EXTRACTED ENTRIES Block Start

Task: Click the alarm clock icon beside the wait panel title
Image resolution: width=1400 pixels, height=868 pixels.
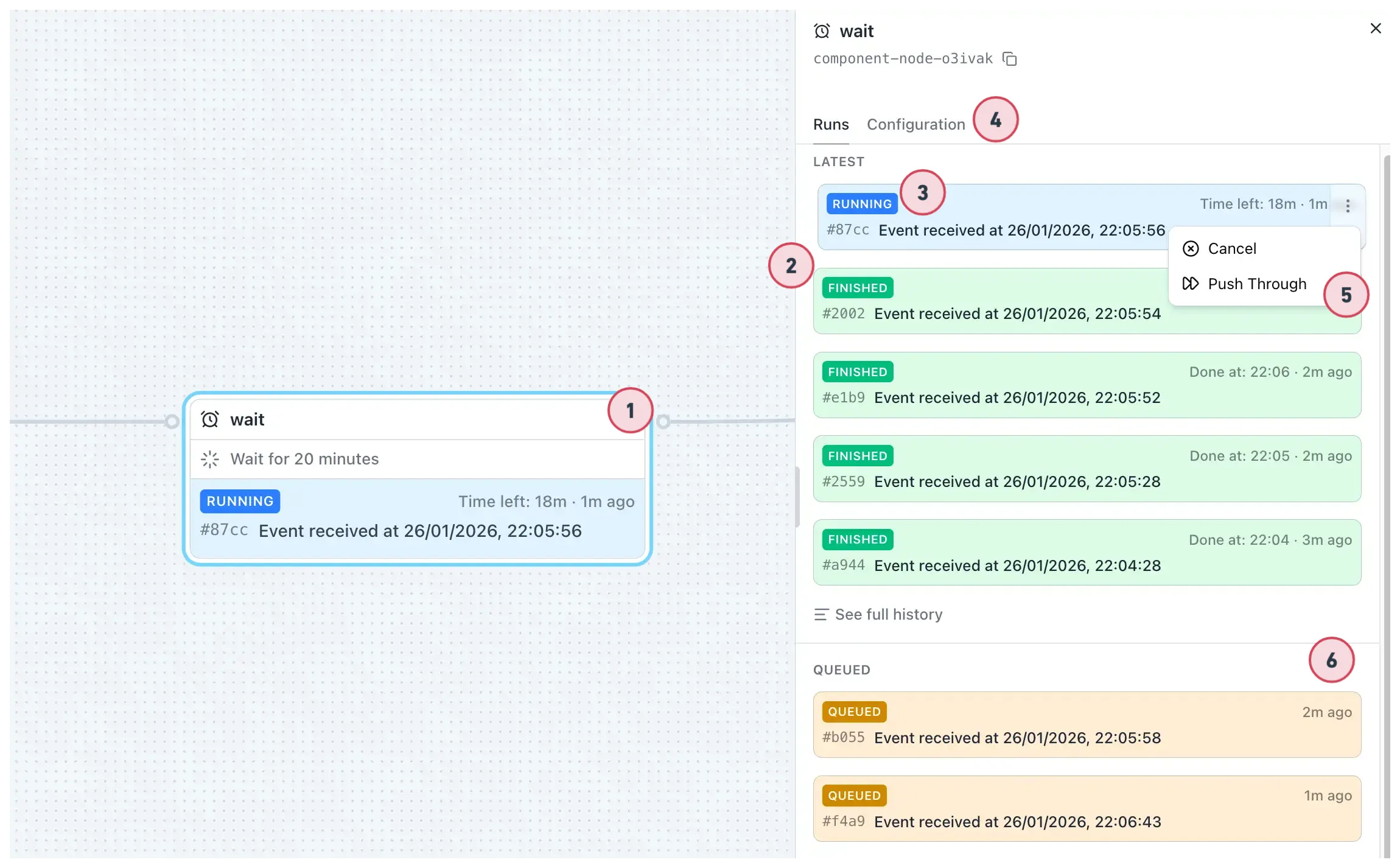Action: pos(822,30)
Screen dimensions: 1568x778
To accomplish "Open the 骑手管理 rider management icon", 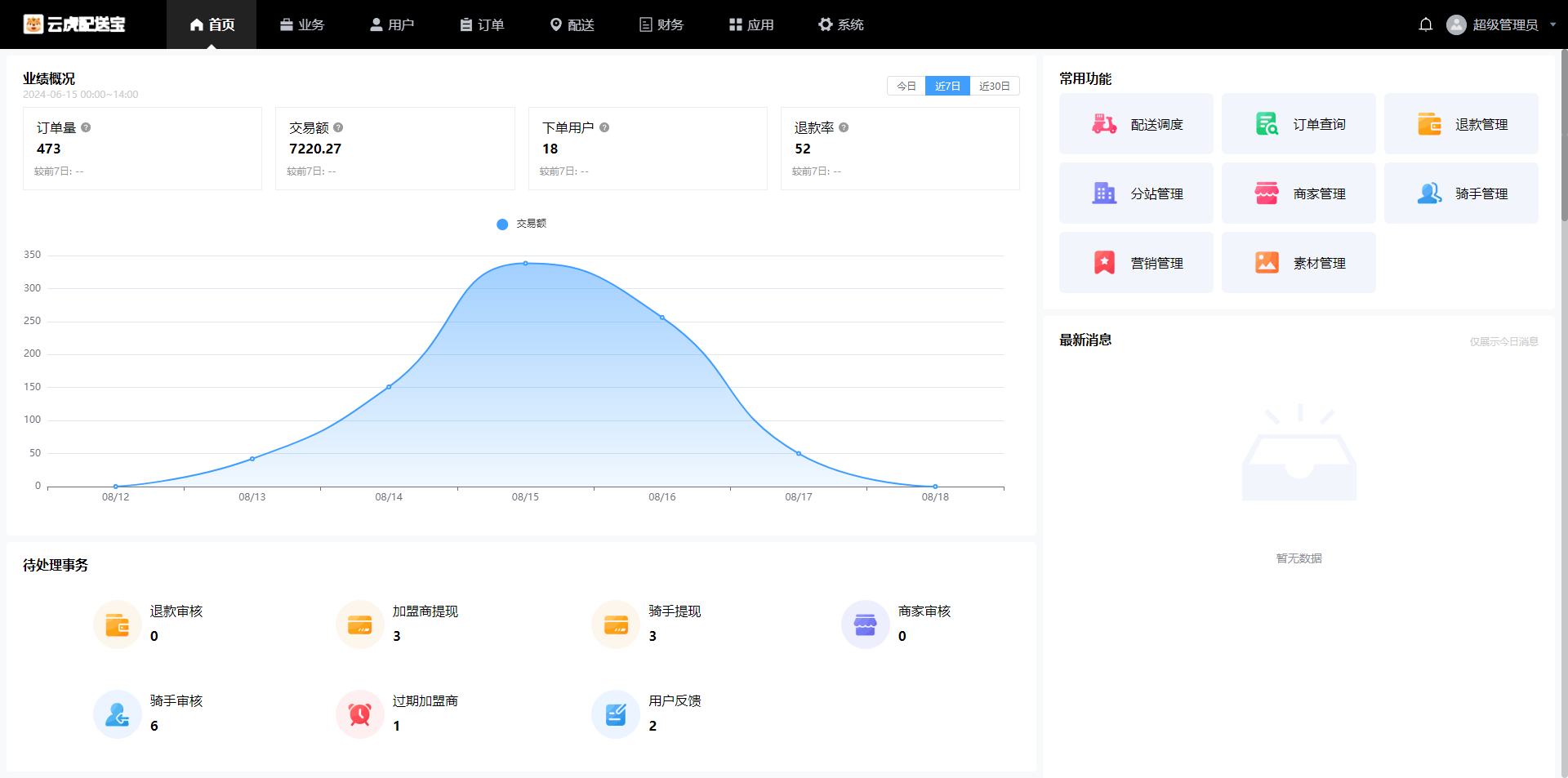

EXTRACTED ENTRIES Block End

→ **EXERCISE GOAL**:
Retype only the lines from the line with "Screen dimensions: 1568x778" through the last line of the data. Keep both ends and skip the pictures.

→ **ANSWER BELOW**:
Screen dimensions: 1568x778
To accomplish "Open the 骑手管理 rider management icon", 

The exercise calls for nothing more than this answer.